**Given problem:** Render the entries below as a JSON list of strings, with one string per line and blank lines left out. Start at their first line and stop after the line that contains "coord(523,646)", including that line.

··· Data to process ···

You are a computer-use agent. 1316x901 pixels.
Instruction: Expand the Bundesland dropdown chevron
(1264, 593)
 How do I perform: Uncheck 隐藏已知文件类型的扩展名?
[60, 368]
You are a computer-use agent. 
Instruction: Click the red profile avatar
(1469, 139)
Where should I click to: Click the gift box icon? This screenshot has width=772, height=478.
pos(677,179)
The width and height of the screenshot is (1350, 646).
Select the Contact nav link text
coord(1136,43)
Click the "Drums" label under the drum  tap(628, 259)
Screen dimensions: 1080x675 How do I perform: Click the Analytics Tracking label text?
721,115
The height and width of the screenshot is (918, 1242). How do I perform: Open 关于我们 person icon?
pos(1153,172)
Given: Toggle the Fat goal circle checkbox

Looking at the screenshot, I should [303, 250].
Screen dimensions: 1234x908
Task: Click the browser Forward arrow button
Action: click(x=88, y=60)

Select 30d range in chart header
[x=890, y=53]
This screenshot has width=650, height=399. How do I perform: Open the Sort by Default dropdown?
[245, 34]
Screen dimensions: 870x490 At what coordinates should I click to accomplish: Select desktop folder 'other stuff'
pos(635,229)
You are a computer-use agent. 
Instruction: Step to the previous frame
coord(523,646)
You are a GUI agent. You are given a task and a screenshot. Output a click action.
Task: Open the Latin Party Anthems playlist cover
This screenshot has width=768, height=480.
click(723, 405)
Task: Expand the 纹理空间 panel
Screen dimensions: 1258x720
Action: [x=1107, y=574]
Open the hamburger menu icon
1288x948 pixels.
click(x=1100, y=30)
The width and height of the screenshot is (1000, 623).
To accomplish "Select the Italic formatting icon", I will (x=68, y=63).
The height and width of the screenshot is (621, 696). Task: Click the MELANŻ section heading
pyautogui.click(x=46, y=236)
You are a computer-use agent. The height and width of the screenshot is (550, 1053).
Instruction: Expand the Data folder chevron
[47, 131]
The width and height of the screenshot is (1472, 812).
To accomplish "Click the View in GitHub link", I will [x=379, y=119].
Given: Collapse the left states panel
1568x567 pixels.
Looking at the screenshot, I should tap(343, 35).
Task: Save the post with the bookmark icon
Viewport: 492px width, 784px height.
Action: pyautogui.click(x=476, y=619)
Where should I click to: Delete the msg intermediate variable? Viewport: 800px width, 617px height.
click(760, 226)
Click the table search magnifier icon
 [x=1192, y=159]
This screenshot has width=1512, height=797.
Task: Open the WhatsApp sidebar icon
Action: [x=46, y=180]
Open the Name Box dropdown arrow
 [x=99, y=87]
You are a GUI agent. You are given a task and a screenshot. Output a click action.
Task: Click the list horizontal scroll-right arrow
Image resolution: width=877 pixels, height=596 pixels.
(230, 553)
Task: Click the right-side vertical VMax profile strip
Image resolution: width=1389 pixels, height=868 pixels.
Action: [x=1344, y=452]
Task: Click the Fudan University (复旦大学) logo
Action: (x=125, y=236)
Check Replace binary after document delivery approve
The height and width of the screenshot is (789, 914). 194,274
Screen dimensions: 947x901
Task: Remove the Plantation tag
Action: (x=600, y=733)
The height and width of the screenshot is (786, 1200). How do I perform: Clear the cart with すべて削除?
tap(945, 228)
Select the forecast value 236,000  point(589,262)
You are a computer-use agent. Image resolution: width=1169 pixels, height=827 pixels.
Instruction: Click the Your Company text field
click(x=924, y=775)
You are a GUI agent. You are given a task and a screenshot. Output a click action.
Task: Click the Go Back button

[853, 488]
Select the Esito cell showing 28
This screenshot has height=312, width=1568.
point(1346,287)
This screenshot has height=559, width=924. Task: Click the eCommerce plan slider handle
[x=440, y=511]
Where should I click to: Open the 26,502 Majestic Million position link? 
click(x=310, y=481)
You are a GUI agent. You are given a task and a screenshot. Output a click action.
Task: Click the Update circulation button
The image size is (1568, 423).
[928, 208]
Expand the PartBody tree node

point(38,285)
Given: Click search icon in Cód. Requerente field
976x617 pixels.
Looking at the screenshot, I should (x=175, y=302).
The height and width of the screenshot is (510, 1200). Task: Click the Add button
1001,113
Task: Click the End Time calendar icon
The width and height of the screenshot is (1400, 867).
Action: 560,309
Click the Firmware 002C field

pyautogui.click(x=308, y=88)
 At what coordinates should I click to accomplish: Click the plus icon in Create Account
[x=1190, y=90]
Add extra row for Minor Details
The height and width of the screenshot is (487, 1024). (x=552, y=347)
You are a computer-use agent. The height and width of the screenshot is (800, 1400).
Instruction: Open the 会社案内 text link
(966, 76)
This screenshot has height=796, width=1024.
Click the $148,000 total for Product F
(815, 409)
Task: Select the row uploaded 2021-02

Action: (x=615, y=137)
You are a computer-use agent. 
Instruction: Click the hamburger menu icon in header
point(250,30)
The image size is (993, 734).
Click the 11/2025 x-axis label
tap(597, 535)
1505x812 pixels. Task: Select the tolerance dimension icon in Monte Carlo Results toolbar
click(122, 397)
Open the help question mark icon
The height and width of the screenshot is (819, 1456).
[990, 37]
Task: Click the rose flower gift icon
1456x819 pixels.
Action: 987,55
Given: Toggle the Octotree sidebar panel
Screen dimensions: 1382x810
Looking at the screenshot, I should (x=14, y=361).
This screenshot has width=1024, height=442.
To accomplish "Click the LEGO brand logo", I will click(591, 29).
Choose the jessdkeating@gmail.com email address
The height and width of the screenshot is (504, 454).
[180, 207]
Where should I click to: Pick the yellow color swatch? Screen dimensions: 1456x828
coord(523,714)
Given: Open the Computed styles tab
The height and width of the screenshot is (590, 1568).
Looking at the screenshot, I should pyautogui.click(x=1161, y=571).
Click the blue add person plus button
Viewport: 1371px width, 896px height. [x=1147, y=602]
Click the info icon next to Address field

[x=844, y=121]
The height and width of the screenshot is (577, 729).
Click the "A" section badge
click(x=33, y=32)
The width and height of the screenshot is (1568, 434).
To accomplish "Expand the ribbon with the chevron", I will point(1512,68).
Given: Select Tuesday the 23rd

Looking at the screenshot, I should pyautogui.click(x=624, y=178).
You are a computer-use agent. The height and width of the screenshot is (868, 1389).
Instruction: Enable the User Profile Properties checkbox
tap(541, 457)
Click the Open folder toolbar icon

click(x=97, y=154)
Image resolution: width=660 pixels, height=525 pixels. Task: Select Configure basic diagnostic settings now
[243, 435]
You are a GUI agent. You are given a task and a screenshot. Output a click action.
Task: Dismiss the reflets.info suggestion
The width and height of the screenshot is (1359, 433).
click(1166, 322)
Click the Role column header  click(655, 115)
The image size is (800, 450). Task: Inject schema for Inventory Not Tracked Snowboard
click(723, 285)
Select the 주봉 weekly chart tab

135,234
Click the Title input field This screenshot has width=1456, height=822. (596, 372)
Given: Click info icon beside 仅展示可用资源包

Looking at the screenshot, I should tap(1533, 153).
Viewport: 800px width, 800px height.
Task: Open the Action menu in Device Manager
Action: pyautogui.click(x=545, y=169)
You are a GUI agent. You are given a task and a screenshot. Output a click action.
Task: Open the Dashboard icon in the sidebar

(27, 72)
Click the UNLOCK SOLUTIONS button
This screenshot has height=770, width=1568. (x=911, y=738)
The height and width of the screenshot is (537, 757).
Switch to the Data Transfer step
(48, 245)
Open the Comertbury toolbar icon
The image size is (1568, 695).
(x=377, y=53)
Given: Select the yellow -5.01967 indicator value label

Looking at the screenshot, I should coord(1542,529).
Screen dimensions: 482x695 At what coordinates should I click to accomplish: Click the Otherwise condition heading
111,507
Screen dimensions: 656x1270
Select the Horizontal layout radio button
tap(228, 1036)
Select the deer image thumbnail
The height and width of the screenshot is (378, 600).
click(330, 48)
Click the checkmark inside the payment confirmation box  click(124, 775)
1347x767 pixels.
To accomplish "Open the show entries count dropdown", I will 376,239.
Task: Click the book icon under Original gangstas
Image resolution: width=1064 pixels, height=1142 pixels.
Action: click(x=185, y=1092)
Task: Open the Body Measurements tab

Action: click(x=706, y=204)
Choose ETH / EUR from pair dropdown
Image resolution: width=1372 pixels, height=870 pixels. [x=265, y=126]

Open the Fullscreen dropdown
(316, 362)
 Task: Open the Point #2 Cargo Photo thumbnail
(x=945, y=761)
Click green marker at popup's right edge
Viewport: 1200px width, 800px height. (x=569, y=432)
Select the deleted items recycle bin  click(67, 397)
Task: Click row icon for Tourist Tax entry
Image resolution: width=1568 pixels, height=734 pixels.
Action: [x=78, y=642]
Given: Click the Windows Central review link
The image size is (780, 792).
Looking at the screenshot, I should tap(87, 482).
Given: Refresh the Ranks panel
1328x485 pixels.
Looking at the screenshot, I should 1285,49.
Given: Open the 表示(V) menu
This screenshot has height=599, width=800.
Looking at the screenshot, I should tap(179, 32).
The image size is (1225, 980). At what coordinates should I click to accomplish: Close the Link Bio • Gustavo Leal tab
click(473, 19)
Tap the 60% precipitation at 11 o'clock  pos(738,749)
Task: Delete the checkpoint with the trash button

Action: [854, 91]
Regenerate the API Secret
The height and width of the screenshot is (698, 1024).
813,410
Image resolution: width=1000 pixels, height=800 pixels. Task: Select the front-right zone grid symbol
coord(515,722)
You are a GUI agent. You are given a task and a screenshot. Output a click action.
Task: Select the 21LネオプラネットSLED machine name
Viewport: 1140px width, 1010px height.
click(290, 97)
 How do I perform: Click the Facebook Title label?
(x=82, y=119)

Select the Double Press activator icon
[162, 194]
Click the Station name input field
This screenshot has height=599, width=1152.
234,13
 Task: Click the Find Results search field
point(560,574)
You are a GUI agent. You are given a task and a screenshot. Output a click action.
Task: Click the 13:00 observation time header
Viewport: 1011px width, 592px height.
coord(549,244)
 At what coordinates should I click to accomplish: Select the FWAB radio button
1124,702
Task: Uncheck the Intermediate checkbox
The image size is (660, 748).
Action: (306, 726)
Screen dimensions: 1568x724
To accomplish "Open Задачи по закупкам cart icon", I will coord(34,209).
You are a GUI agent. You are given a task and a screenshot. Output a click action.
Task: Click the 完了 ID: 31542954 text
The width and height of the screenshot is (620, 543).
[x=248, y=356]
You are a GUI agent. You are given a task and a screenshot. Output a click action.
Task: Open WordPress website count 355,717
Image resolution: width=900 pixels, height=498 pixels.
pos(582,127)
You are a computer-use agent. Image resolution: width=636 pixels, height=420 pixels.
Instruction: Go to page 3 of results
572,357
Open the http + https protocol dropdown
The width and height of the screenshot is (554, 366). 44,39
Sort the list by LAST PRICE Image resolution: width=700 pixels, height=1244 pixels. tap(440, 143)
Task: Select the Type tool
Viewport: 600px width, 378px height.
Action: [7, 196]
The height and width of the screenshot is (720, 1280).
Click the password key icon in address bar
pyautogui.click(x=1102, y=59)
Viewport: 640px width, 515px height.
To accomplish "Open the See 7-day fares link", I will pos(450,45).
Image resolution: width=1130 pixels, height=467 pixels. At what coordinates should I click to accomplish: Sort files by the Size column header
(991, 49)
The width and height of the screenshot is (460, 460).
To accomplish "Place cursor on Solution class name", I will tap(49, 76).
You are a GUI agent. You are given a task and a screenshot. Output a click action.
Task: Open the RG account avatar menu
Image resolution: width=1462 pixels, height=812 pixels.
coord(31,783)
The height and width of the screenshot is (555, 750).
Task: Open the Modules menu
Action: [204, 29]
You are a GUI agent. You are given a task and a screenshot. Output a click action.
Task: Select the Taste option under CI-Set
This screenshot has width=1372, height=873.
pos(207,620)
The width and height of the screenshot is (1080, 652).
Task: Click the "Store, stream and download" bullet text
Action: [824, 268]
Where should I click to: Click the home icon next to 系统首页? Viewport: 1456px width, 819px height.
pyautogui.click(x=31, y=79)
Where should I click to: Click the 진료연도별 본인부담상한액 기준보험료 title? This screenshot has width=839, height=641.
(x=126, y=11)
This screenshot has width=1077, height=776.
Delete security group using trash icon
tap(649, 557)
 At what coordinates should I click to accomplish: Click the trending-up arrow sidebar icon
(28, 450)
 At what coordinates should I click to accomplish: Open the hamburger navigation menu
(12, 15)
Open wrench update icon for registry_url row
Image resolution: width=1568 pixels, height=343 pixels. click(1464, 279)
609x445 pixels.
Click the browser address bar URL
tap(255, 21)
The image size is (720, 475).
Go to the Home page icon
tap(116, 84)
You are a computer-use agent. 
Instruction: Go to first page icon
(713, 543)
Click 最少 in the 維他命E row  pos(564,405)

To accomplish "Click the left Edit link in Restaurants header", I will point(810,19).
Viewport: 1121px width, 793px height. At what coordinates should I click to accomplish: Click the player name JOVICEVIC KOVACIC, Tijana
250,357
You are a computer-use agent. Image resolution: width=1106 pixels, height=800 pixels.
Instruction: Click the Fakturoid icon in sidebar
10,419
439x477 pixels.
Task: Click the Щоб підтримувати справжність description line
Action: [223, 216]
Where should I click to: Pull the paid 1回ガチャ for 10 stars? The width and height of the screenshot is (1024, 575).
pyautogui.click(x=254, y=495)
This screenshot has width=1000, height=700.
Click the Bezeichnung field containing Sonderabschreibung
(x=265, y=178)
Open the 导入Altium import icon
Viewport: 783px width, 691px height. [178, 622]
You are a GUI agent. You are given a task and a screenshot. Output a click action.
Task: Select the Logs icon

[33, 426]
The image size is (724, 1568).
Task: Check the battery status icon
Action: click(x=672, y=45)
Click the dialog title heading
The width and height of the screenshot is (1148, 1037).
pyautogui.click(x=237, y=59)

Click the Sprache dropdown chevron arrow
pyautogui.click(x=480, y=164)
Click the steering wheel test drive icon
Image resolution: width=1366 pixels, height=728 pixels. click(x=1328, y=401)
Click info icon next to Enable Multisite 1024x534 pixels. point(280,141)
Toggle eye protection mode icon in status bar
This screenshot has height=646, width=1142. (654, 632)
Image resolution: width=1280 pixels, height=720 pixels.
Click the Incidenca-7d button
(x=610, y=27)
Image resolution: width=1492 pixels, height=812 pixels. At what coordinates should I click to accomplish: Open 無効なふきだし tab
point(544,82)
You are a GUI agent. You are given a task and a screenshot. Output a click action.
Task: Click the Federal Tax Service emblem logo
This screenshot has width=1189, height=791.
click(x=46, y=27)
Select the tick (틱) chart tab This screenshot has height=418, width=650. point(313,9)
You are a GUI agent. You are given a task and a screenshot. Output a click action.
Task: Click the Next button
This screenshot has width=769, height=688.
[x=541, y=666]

···

**Problem solution:**
[
  "You are a computer-use agent. 1316x901 pixels.",
  "Instruction: Expand the Bundesland dropdown chevron",
  "(1264, 593)",
  " How do I perform: Uncheck 隐藏已知文件类型的扩展名?",
  "[60, 368]",
  "You are a computer-use agent. ",
  "Instruction: Click the red profile avatar",
  "(1469, 139)",
  "Where should I click to: Click the gift box icon? This screenshot has width=772, height=478.",
  "pos(677,179)",
  "The width and height of the screenshot is (1350, 646).",
  "Select the Contact nav link text",
  "coord(1136,43)",
  "Click the \"Drums\" label under the drum  tap(628, 259)",
  "Screen dimensions: 1080x675 How do I perform: Click the Analytics Tracking label text?",
  "721,115",
  "The height and width of the screenshot is (918, 1242). How do I perform: Open 关于我们 person icon?",
  "pos(1153,172)",
  "Given: Toggle the Fat goal circle checkbox",
  "Looking at the screenshot, I should [303, 250].",
  "Screen dimensions: 1234x908",
  "Task: Click the browser Forward arrow button",
  "Action: click(x=88, y=60)",
  "Select 30d range in chart header",
  "[x=890, y=53]",
  "This screenshot has width=650, height=399. How do I perform: Open the Sort by Default dropdown?",
  "[245, 34]",
  "Screen dimensions: 870x490 At what coordinates should I click to accomplish: Select desktop folder 'other stuff'",
  "pos(635,229)",
  "You are a computer-use agent. ",
  "Instruction: Step to the previous frame",
  "coord(523,646)"
]